Submissions and decision


[15] To return, therefore, to the appellant’s appeal points. Mr Dacre (who was not trial counsel) submits that the trial Judge should have allowed trial counsel to cross-examine Detective Attwood and the complainant about:

(i) the complainant’s “disturbed” background; and

(ii) Constable Burgess’ observations in the police report.


[16] Counsel submitted that the complainant’s background was relevant to her credibility and reliability. He said that the defence had a proper evidential basis for asserting that the complainant had made a previous false allegation of sexual assault against another man CW. Counsel said the difficulty in the Judge’s ruling was that the police officer’s responses did not seem consistent with the police report.

Counsel submitted in any event the police report would have been admissible pursuant to s 3 Evidence Amendment Act 1980.

[17] There was nothing to prevent cross-examination of the complainant and her mother about the complainant’s “disturbed” background except for the s 23A prohibition of cross-examination of previous sexual experience.
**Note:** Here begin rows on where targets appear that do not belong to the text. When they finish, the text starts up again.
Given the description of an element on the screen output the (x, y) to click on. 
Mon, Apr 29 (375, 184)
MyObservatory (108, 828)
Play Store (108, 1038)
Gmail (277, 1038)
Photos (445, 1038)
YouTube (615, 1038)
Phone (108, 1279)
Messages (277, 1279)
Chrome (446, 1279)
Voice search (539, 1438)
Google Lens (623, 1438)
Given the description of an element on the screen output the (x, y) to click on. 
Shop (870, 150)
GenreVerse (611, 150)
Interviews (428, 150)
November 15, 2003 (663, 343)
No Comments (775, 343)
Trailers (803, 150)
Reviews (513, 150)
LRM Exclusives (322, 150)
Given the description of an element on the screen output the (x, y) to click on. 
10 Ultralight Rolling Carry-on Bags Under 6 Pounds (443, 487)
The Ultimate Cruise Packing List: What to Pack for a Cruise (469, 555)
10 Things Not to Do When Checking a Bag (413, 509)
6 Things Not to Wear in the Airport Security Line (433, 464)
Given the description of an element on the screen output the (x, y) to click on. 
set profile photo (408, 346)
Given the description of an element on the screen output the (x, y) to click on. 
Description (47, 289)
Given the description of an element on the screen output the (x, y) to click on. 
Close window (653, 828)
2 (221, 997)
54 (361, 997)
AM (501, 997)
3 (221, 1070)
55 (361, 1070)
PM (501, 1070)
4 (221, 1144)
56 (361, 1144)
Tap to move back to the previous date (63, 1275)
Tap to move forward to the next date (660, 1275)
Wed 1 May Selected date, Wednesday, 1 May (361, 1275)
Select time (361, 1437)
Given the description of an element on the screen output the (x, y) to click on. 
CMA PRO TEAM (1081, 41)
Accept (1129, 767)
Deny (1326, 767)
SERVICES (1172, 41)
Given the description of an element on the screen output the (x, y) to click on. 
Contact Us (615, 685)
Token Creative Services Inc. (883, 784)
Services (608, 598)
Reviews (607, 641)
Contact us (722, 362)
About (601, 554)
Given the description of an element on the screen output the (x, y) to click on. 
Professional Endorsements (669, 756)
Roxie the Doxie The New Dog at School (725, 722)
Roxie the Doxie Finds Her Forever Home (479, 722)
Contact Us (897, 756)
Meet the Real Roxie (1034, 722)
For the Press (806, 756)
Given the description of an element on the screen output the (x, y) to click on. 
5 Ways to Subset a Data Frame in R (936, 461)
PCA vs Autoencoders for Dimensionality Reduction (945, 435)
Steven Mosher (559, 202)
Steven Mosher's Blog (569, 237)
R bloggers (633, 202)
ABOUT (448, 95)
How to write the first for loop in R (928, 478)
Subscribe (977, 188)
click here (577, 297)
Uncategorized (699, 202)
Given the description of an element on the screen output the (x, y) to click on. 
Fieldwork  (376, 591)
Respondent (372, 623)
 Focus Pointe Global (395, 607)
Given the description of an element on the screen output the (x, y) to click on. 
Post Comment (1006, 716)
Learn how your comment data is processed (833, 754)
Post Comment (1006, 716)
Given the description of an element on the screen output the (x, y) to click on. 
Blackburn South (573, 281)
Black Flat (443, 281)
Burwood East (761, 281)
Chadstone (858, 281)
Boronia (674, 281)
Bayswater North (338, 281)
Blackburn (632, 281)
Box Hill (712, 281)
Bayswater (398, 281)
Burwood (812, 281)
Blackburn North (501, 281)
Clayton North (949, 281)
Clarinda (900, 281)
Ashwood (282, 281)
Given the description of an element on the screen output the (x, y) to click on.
Counsel for the appellant did extensively cross-examine the complainant and her mother about the complainant’s background, her propensity to lie, her disturbed behaviour and the symptoms of foetal alcohol syndrome she suffered from.

[18] Counsel for the appellant was also permitted to ask, perhaps generously given the complainant had before the trial confirmed the allegation was true, the complainant about her allegation of sexual assault by CW. The complainant was also questioned about sexual references in her diary. And so extensive evidence relevant to the complainant’s credibility and reliability was before the jury.

[19] As to the police report it was both hearsay and, in part, opinion evidence and so would have been inadmissible. However, other than the suggestion by the complainant’s mother that ED had been sexually abused as an under six year old in Russia, all of the “difficulties” mentioned by the constable in the report were able to be raised by trial counsel. There could have been no basis upon which to allow the cross-examination of ED pursuant to s 23A regarding her mother’s suggestion that ED had been sexually assaulted in Russia some years earlier. There was no evidence ED had any recollection of the assault and in any event it had no relevance at all to any issue at trial.

[20] The appellant was therefore able to cross-examine witnesses at the trial on all relevant issues raised in the police report.

[21] It may have been preferable for counsel to have clearly identified before cross-examination of the complainant, her mother and the detective the precise extent of permissible questions relating to both the CW complaint and the police report. This would have avoided an interrupted cross-examination and given counsel for the appellant an opportunity for a more coherent cross-examination. However,

all admissible issues challenging the complainant’s credibility were put before the jury.

[22] Counsel for the appellant in written submissions suggested that the police report could have been a business record and thereby fully admissible in evidence. This argument was not pursued before us in oral submissions. In any event, there is no evidence of unavailability of the constable who wrote the report or any suggestion that she could not remember the content of the report (see s 3(1)(a) and (b) Evidence Amendment Act 1980). On the contrary, Detective Attwood gave evidence he spoke with the constable who had written the report and who clearly recalled the case.

[23] We are satisfied that the appellant had ample opportunity to explore all of the legitimate issues raised in the police report which might have affected the complainant’s credibility. All were before the jury and no doubt were factors they took into account in assessing the complainant’s credibility.

[24] No miscarriage of justice has been established. While the extension of time to appeal is granted, the appeal will be dismissed.